Active attenuation of a trailing vortex inspired by a parabolized stability analysis

TL;DR

This paper demonstrates how a linear parabolized stability analysis can guide the design of active control strategies to effectively attenuate trailing vortices in a flow field, leading to shorter vortices and reduced circulation.

Contribution

The study introduces a stability-analysis-guided control approach for trailing vortices, showing its effectiveness in reducing vortex length and circulation.

Findings

The fifth wake mode excites vortex instability leading to vortex attenuation.

Controlling the principal wake mode shortens vortex length.

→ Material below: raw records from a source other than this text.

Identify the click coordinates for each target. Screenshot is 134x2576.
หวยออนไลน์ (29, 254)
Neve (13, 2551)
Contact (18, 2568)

Controlling the fifth wake mode further reduces vortex length and circulation.

Abstract

Designing effective control for complex three-dimensional flow fields proves to be non-trivial. Oftentimes, intuitive control strategies lead to suboptimal control. To navigate the control space, we utilize a linear parabolized stability analysis to guide the design of a control scheme for a trailing vortex flow field aft of a NACA0012 half-wing at an angle of attack $\alpha = 5^\circ$ and a chord-based Reynolds number $Re = 1000$. The stability results show that the unstable mode with the smallest growth rate (fifth wake mode) provides a pathway to excite a vortex instability, whereas the principal unstable mode remains in the wake of the wing. Inspired by this finding, we perform direct numerical simulations that excite each mode with body forces matching the shape function from the stability analysis. Relative to the baseline uncontrolled case, the principal wake mode reduces the vortex length, while the fifth wake mode further shortens the tip vortex. Analogously, the streamwise circulation of the trailing vortex is found to be significantly reduced. From these results, we conclude that a rudimentary linear stability analysis can provide key insight into the underlying physics and help engineers design more effective control.